=== AVAILABLE DATA ===
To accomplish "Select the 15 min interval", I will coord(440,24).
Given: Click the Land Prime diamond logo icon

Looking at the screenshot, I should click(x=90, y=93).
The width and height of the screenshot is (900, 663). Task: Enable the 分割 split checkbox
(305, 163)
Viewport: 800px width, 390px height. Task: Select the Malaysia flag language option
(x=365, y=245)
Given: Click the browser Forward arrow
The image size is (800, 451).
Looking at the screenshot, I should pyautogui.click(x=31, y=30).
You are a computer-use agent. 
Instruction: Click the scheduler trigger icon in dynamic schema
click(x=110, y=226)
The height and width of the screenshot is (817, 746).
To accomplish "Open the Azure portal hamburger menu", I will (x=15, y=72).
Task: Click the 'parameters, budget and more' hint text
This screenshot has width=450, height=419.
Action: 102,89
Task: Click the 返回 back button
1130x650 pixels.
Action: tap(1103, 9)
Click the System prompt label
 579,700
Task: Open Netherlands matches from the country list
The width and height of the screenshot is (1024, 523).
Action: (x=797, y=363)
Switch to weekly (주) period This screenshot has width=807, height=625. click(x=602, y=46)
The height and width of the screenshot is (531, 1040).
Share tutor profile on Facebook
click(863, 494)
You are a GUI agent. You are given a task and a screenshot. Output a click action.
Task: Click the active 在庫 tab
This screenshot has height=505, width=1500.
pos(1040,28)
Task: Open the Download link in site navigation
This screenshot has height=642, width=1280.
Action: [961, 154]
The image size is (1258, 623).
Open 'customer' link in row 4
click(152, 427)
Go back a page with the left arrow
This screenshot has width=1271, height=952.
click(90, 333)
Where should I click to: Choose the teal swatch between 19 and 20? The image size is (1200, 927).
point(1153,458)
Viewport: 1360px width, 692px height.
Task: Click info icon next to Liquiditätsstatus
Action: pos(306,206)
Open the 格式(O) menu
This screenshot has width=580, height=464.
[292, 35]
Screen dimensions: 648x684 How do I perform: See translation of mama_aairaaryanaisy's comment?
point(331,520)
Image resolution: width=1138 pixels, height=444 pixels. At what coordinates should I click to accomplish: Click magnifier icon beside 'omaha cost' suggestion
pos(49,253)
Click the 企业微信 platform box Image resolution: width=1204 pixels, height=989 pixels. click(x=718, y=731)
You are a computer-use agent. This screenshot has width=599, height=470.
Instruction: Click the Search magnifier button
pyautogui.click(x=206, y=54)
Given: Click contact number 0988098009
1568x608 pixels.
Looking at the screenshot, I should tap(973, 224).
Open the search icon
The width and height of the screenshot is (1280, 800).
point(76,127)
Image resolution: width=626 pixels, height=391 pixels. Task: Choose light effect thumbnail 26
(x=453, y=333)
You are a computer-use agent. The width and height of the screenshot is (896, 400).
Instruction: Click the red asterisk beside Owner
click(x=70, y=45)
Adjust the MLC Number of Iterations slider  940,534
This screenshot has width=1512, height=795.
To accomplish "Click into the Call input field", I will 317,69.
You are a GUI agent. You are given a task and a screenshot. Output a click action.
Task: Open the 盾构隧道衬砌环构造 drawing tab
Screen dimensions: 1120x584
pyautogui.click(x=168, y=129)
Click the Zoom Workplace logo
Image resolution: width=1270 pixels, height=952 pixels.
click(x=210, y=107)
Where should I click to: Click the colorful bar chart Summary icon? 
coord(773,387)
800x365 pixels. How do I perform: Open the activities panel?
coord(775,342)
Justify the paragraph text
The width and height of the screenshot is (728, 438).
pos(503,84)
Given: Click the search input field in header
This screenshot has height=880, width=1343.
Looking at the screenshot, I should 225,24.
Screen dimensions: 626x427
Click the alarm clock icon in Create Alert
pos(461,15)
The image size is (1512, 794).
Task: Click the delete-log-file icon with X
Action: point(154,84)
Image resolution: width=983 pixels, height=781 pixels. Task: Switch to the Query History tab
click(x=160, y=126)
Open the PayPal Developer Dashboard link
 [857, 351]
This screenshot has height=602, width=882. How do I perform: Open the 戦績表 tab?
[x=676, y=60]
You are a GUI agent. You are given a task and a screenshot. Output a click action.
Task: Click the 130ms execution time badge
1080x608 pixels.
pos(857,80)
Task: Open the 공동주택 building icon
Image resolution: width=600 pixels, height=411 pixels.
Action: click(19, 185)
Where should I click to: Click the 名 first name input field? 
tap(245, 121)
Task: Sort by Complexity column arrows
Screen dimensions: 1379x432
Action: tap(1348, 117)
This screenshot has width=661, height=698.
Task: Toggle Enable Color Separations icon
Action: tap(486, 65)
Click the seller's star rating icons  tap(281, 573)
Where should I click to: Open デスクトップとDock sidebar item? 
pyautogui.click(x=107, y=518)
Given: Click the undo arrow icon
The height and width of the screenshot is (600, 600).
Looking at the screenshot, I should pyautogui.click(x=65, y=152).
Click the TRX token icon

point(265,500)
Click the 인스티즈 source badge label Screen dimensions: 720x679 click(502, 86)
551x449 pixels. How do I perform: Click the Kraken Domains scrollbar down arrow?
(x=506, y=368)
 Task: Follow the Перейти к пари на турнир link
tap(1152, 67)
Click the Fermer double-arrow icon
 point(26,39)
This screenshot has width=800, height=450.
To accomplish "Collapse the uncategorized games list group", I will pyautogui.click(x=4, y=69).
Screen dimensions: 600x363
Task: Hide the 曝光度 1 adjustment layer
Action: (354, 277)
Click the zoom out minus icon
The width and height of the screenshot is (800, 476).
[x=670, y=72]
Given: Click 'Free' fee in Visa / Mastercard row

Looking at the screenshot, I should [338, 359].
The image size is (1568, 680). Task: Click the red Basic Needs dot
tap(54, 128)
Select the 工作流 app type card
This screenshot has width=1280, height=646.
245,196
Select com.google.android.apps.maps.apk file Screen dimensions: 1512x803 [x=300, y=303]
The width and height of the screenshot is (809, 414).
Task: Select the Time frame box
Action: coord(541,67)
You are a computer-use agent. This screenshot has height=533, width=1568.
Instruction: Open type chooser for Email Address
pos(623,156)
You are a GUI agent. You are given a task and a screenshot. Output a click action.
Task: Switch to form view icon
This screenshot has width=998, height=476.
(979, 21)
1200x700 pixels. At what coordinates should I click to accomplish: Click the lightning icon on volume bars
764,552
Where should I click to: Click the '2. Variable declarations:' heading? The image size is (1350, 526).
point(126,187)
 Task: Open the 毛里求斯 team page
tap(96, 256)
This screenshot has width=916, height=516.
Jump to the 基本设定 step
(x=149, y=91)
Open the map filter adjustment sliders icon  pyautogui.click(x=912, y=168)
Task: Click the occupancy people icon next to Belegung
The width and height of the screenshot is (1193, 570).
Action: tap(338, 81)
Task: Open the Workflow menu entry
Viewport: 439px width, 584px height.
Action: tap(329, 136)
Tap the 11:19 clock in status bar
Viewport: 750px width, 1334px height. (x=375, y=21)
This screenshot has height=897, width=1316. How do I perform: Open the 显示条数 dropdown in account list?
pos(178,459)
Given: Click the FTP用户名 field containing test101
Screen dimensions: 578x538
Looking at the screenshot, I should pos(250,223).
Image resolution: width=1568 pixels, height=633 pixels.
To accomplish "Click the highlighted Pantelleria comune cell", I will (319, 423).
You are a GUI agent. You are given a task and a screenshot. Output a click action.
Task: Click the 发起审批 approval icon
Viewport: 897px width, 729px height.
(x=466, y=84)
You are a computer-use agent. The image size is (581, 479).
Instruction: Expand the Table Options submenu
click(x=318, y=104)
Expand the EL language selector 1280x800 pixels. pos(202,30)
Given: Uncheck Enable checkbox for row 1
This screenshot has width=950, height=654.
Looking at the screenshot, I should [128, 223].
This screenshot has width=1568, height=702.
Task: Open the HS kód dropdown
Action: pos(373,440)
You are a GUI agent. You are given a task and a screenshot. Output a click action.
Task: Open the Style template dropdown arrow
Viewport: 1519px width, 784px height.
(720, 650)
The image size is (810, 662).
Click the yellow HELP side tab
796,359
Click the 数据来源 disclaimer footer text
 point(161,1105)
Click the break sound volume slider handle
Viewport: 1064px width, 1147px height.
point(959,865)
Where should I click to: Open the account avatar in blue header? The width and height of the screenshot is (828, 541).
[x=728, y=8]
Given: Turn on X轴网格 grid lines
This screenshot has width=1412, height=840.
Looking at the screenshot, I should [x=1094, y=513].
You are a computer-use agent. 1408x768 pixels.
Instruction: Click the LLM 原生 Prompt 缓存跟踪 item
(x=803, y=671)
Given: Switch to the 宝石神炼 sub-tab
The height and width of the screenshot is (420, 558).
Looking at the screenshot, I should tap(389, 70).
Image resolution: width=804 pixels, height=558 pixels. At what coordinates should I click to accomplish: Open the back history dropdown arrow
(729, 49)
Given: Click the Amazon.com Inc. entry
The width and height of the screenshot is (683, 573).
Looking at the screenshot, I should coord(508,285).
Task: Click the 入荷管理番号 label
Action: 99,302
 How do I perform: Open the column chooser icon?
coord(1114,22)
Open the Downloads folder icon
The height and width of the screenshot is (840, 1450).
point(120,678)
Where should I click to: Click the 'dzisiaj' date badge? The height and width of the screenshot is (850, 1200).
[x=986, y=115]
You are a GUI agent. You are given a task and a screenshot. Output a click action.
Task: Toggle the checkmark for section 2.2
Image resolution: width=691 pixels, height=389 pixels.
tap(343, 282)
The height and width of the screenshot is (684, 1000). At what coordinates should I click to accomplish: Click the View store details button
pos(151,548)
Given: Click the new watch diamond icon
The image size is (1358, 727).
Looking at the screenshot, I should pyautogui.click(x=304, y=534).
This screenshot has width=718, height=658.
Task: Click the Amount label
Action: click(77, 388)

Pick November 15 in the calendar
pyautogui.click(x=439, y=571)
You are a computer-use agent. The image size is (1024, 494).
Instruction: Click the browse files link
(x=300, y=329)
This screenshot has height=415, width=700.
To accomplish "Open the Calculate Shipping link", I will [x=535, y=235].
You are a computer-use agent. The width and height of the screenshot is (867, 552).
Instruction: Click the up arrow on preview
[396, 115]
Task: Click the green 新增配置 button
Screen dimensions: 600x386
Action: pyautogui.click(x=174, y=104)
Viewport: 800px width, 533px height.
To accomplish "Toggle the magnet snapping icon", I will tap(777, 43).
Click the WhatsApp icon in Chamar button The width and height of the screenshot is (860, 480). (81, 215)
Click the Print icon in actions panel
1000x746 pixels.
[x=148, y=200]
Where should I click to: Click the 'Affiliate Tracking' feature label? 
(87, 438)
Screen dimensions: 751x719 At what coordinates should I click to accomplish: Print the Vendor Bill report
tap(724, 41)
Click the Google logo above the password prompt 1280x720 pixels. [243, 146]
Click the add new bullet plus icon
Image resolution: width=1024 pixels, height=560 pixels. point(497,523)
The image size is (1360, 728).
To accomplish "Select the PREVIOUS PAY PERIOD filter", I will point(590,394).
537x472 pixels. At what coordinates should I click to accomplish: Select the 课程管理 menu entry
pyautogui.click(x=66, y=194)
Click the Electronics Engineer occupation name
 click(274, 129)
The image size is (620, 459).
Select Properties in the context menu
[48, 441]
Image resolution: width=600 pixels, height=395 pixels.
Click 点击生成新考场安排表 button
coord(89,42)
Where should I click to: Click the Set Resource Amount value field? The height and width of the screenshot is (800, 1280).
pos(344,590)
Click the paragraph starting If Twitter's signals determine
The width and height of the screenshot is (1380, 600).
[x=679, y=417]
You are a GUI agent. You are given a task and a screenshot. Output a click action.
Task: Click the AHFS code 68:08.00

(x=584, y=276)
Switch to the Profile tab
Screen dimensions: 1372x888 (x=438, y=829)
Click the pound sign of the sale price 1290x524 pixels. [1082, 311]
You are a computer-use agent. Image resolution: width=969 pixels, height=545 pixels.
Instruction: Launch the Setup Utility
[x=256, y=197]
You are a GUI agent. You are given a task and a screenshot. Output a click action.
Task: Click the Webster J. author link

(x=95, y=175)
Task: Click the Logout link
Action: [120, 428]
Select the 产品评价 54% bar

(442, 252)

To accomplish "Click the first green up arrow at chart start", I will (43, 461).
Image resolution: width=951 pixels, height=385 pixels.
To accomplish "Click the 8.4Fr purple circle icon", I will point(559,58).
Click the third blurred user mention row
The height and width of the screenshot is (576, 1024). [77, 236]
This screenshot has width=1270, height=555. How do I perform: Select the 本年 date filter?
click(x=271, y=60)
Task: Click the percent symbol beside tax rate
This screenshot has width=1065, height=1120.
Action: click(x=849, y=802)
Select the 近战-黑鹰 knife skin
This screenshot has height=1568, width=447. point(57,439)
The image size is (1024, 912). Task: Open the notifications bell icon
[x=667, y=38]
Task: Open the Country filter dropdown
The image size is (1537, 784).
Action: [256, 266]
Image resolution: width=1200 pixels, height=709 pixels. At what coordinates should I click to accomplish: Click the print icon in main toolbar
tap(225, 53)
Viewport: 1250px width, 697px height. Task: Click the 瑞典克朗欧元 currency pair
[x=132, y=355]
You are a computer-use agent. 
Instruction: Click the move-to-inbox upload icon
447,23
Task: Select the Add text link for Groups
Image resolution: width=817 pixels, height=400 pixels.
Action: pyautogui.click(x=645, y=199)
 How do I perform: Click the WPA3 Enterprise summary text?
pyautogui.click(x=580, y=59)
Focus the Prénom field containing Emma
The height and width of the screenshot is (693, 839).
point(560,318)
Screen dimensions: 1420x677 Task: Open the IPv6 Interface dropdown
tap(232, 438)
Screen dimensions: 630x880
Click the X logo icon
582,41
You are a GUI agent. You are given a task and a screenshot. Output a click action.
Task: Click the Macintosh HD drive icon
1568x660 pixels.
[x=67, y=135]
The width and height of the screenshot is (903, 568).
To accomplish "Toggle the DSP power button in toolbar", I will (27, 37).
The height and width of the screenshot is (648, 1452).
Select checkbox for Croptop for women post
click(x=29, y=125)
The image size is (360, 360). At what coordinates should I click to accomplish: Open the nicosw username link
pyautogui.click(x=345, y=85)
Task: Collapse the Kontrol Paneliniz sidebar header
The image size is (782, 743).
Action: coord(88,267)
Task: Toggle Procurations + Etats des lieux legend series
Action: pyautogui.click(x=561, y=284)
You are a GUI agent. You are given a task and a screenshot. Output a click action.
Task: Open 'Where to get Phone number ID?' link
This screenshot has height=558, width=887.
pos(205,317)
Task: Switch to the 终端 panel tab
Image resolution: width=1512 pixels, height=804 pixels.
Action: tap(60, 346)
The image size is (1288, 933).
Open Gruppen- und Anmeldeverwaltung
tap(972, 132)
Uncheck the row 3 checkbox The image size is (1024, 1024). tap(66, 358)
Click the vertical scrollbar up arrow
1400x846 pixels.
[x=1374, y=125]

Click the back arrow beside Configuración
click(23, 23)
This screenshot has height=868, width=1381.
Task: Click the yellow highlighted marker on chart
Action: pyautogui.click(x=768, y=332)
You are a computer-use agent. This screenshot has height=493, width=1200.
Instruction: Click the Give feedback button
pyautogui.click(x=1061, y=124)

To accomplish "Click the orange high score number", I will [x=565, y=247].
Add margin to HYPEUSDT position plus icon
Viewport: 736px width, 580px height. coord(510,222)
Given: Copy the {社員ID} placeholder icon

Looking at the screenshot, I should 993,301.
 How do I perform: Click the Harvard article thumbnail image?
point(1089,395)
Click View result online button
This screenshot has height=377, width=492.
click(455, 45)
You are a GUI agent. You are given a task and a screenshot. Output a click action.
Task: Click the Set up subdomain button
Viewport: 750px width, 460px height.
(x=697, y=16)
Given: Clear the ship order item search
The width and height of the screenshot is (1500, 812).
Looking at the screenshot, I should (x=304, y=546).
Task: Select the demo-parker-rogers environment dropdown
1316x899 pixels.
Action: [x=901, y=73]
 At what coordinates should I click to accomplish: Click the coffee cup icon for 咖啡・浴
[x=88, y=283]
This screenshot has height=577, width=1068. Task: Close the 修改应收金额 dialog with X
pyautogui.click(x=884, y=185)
===
WHAT YOU NEED TO DO: Copy out each line of the material in which the word "green" turns up.

ANSWER SPACE:
Task: Click the green 新增配置 button
To accomplish "Click the first green up arrow at chart start", I will (43, 461).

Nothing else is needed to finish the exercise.